At present Ríohacha is a cornerstone city in the growth of ecotourism and national cultural tourism.
The city of Riohacha is located in the northern part of Colombia, in the centre of the Guajira department.
It has a port and an area of 3120 km².
How to get around the city?
The city of Riohacha has Buses or Taxis as its main means of transportation.
Taxis are the ideal means of transport for getting around the city and tourist areas quickly.
Count a minimum of 3,000 COP for a ride in the city centre.
Buses: There are two networks, the Transmilenio and the secondary network, which includes busetas, colectivos or ejecutivos (denomination attributed differently according to the size of the vehicles).
The Transmilenio makes it easier for visitors to get around.
What to see?
The city of Riohacha has some tourist sites to discover.
Visitors will mainly go to the Riohacha Cathedral (Nuestra Senora de los Remedios), the Paseo de la Marina, the bronze statue of Francisco Rodríguez known as El Hombre (the father of vallenato music) and the large Municipal Market.
Government site of the city of Riohacha (in Spanish)
What to do?
Relax on the beaches that line the city and enjoy their glowing sunsets.
Stroll along the Paseo de la Marina.
Visit the traditional Wayuu handicraft market.
Taste local specialties in one of the many restaurants along the seafront.

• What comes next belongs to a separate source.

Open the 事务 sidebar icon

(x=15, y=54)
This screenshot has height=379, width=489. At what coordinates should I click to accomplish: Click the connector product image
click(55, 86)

Have fun in the bars and discos in the pedestrian street of Calleron de las Brisas.
Mochilas, bufandas, ruana (Colombian pancho), Indian pottery, leather goods, beautiful blankets, gold jewelry.
Gastronomy and local recipe(s)
The dishes: the “cuy” (roasted guinea pig); mote (corn cooked with spices); poleada soup; locro (stew made with beans, corn and squash)
Desserts: quimbolitos (typical biscuits); dulce de Chilacuan; paila ice cream; almendras de leche (made with milk and cinnamon); alfajores.
Beverages: champus (made with panela honey, corn and fruit); hervidos (hot drink made with fruit juice and liquor); canelazo (cinnamon hervido).
What to see in the area?
Around the city of Riohacha, there are various sights to see.
Maicao, a city in the central eastern part of the department nicknamed the “commercial showcase of Colombia”; Cabo de la Vela, its fishing village and magnificent Pilon de Azucar beach; the Manaure saltworks; the Jepirach ecological park; Punta Gallinas, the northernmost point of South America.
It is preferable for those who wish to travel to Colombia to seek advice from their doctor and to subscribe to a medical evacuation insurance.
The local authorities do not require any prior vaccination, however, it is recommended that you are protected against typhoid fever, rabies, hepatitis A and B, diphtheria-tetanus-polio, and yellow fever.
Only clinics in Colombia’s major cities are sufficiently equipped medically to deal adequately with all conditions.
In principle, medical treatment is payable in advance before the patient is treated.
The regional hospital Nuestra Señora de los Remedios and four other facilities are available in Ríohacha.
The Paris timetable is 7 hours ahead of the Ríohacha timetable throughout the year.